Top of Material provided

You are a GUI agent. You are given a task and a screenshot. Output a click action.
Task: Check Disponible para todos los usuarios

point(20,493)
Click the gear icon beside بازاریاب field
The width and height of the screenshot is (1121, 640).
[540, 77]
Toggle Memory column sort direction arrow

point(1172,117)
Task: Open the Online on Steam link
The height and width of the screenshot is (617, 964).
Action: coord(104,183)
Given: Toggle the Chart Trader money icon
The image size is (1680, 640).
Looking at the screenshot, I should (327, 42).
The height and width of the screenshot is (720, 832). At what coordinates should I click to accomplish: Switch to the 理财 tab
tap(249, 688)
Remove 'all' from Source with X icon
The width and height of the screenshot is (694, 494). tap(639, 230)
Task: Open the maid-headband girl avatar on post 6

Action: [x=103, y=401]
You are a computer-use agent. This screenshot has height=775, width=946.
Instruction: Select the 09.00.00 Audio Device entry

Bottom of Material provided

What needs to be done:
Every record, copied exactly, is the expected answer.

Your response:
You are a GUI agent. You are given a task and a screenshot. Output a click action.
Task: Check Disponible para todos los usuarios

point(20,493)
Click the gear icon beside بازاریاب field
The width and height of the screenshot is (1121, 640).
[540, 77]
Toggle Memory column sort direction arrow

point(1172,117)
Task: Open the Online on Steam link
The height and width of the screenshot is (617, 964).
Action: coord(104,183)
Given: Toggle the Chart Trader money icon
The image size is (1680, 640).
Looking at the screenshot, I should (327, 42).
The height and width of the screenshot is (720, 832). At what coordinates should I click to accomplish: Switch to the 理财 tab
tap(249, 688)
Remove 'all' from Source with X icon
The width and height of the screenshot is (694, 494). tap(639, 230)
Task: Open the maid-headband girl avatar on post 6

Action: [x=103, y=401]
You are a computer-use agent. This screenshot has height=775, width=946.
Instruction: Select the 09.00.00 Audio Device entry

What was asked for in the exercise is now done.